Q: Could this tragedy have been avoided if the government had done its job properly?
A: Unambiguously, yes. The government has facilitated the environment in which this illegal mining takes place.
Q: By failing to seal and monitor abandoned mines, for instance?
A: Yes. If this mine had been closed properly and if there had been some monitoring of what’s been going on there these shafts would have been sealed and there wouldn't have been mining. But as it is they've been mining there now for 10 years, literally several thousand workers being raised and lowered in the shaft by teams of people on the surface. An entire economy is being sustained through illegal mining.
Q: Where were the police?
A: It’s inconceivable that the police have not been aware of these activities.
Q: Would it be fair to say a lack of post-mining economic planning created the desperate circumstances in mining communities like Stilfontein that criminal syndicates have exploited?
A: Yes, the economies of these gold mining towns collapsed with the decline of gold mining. They’ve retrenched tens of thousands of workers, most of them Mozambicans and Basotho, left without jobs, without income. These communities are impoverished.
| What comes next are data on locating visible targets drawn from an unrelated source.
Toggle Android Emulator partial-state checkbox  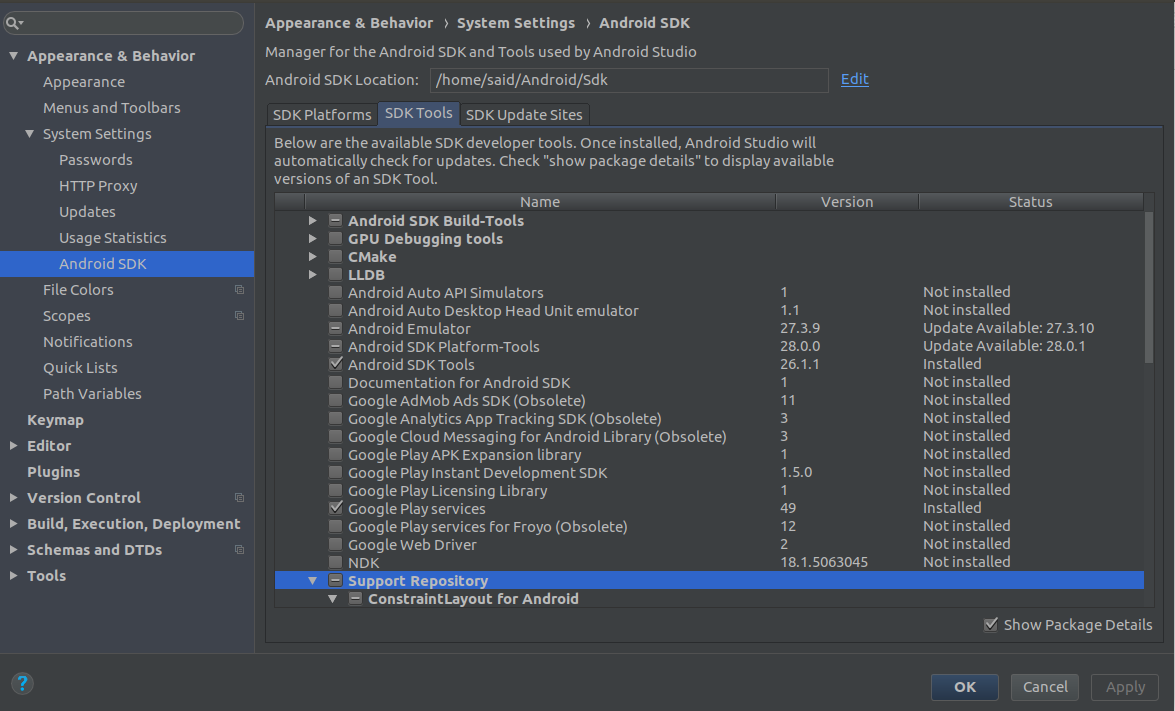click(x=336, y=329)
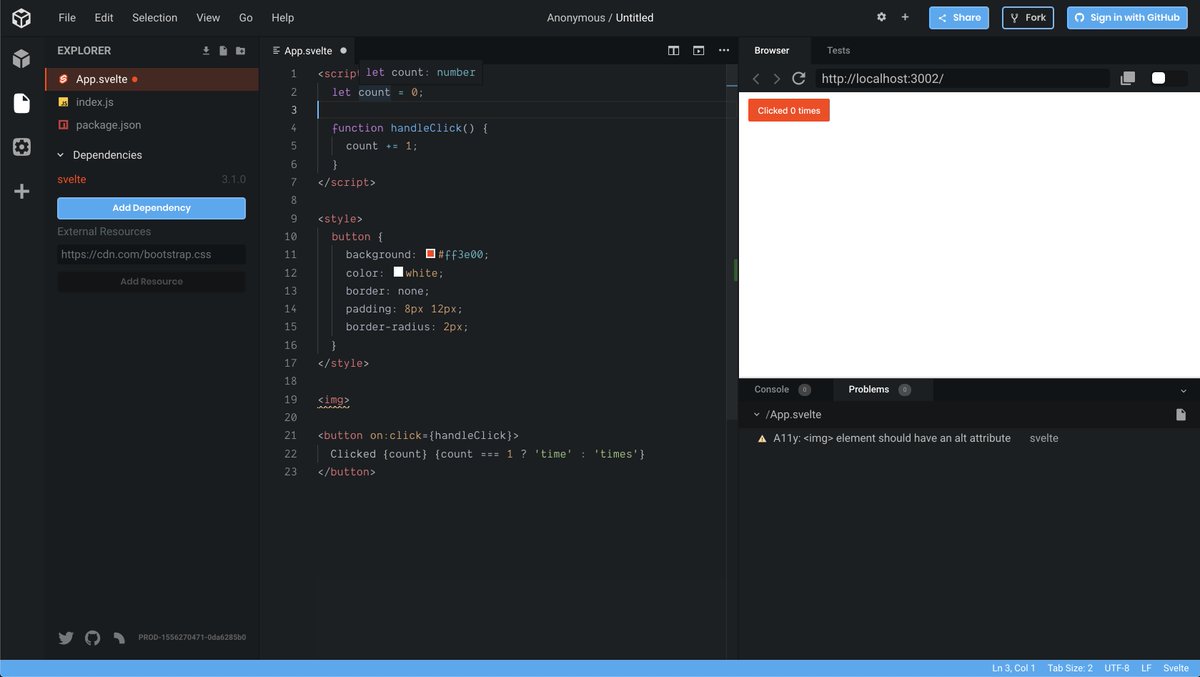Collapse the /App.svelte problems entry
Image resolution: width=1200 pixels, height=677 pixels.
[x=757, y=413]
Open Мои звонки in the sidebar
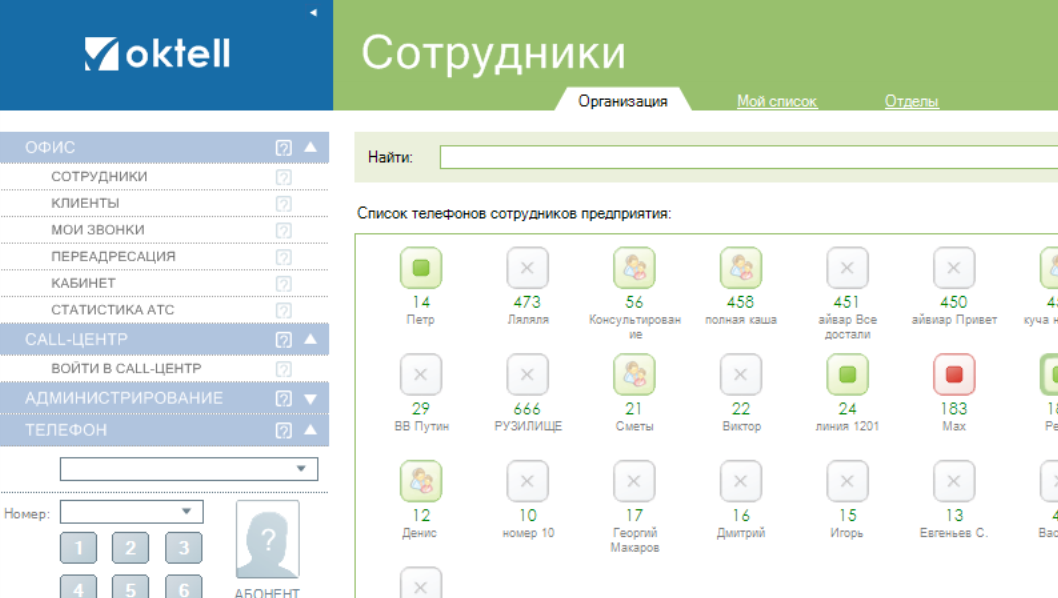 pos(98,230)
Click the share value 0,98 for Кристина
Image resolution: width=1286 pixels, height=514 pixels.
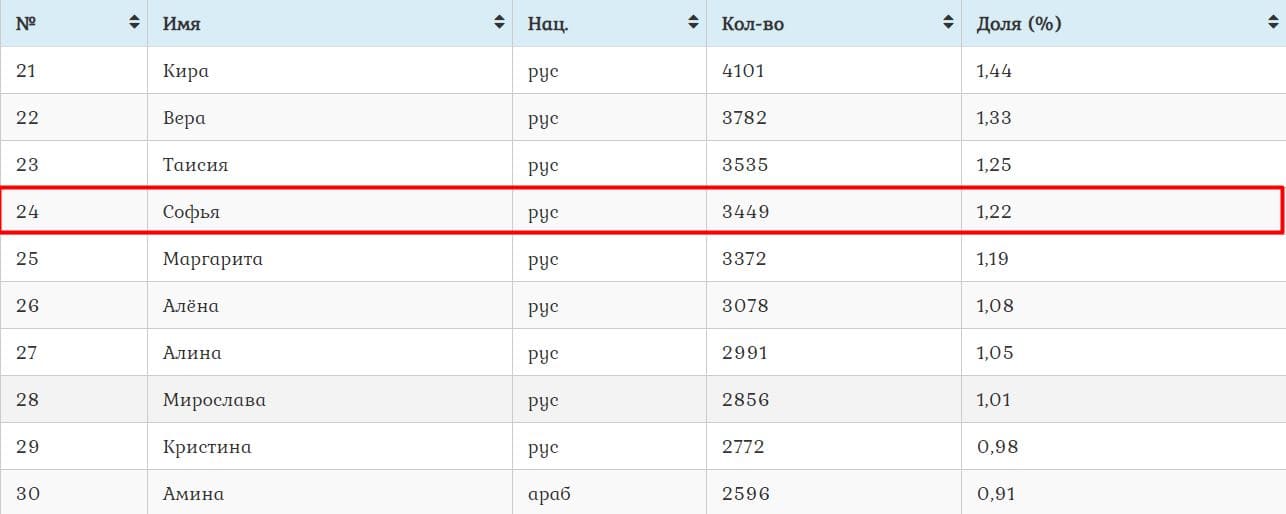coord(997,447)
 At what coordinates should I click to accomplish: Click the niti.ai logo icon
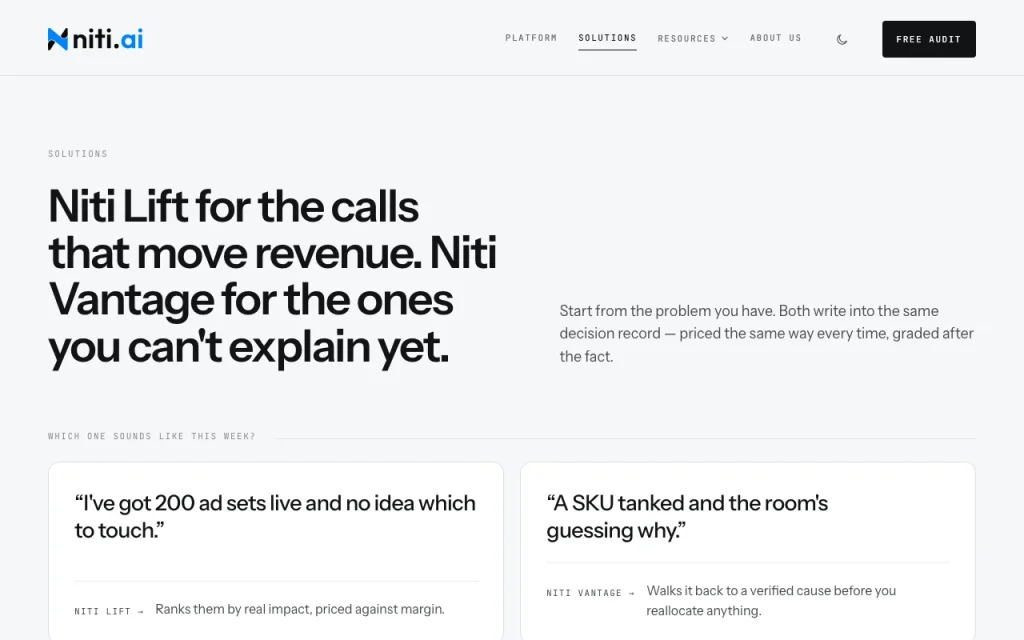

Q: Making illegal mining inevitable?
A: Well, it has. Then there’s also the failure to crack down on the criminal syndicates that facilitate it. The people who buy this gold and use it for money laundering.
Q: To what extent have politicians and police been involved with these syndicates?
A: It is inconceivable that the police are not aware of these operations. They are clearly visible. There’s a team of 40 or 50 men operating the rope hoist which has been raising and lowering men and supplies all day, every day for the past 10 years. It’s upfront, in broad daylight, happening all the time, and everybody knows it’s happening. I understand there is footage of police forcing miners underground at gunpoint.
Q: Is it likely that politicians have been unaware of this?
A: For over 100 years there was only one licensed gold refinery in SA. In the past 10 years the department of mineral resources & energy has issued licences for 182 refineries, ostensibly companies that recycle gold. It’s interesting that there’s a connection between Buffelsfontein and some of these refineries, which are perfect for laundering illegally mined gold. The other way illegally mined gold is being laundered is through the issue of mining permits.
Q: So there’s collaboration with the department and the police?
A: They are certainly facilitating these activities.
Q: Yet they and the minister in the presidency are branding the illegal miners at Stilfontein as criminals who don’t deserve to live?
A: And because they’re regarded as outlaws, though theirs are statutory, not common law, offences, they receive no protection from the state and are robbed, assaulted, murdered with impunity.
Q: So we shouldn’t be surprised the police took so long to rescue them?
A: The police embarked on a strategy to starve these people out, as is made clear from a SAPS media statement on November 2. They also stopped a rope hoist from lowering supplies to them and bringing them out.
Q: Wasn’t their strategy to force them out?
A: Force them out how? There’s no means to get them out, so all they were doing was starving them to death.